(Collected data entries)
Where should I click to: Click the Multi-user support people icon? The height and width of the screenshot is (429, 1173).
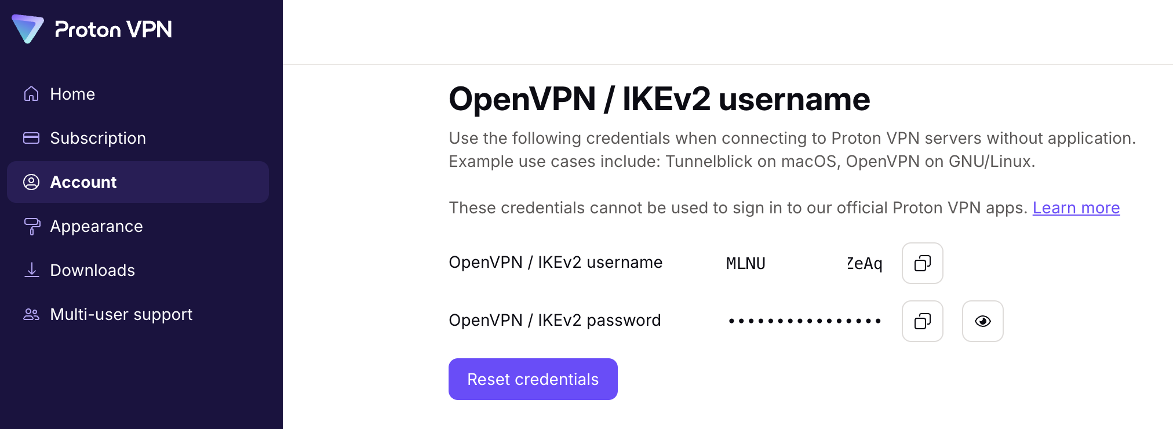(31, 314)
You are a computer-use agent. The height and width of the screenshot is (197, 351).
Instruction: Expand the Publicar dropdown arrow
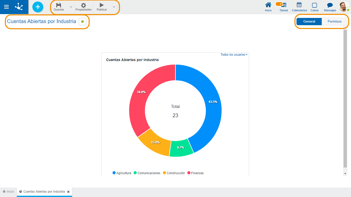point(114,7)
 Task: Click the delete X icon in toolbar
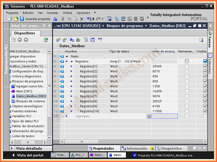click(x=82, y=19)
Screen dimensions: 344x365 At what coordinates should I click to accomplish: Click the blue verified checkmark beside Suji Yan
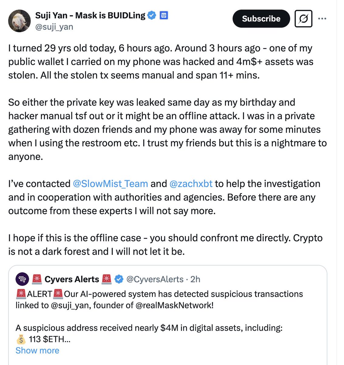click(x=151, y=15)
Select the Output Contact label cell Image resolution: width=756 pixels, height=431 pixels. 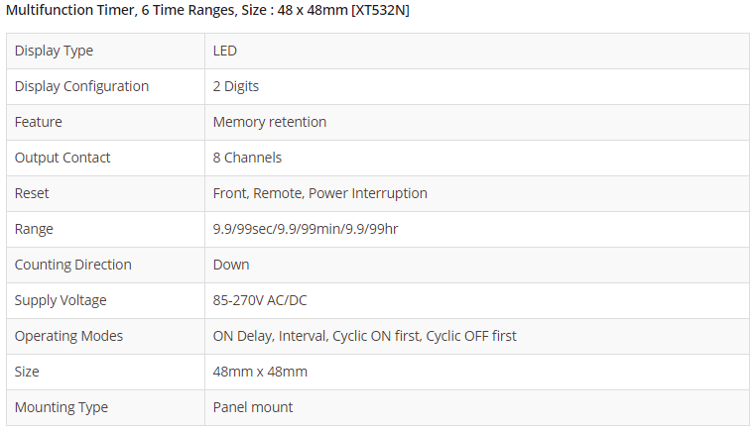(63, 158)
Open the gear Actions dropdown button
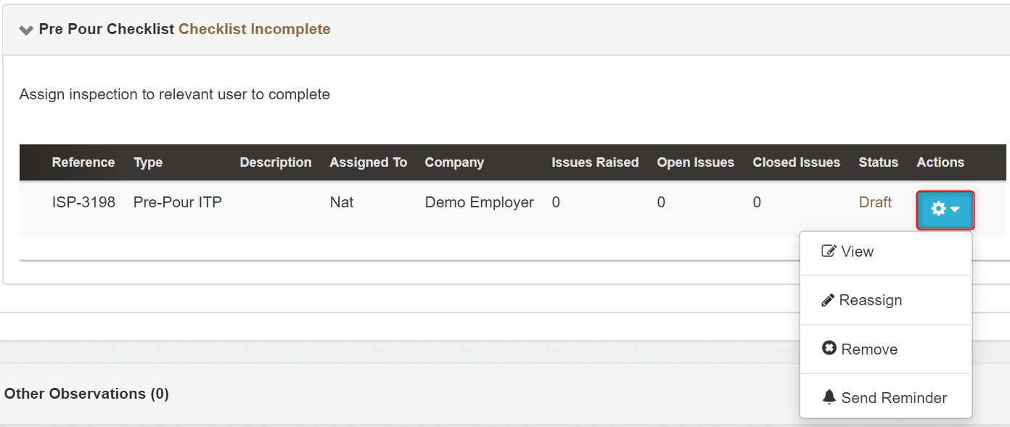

(Required work):
Whatever lies between the first line of the data and the line holding "You are a computer-use", inclusive, should be repeated exactly, apart from the pictures.

(Your solution):
Where should I click to: Click the Multi-user support people icon? The height and width of the screenshot is (429, 1173).
(31, 314)
You are a computer-use agent. The height and width of the screenshot is (197, 351).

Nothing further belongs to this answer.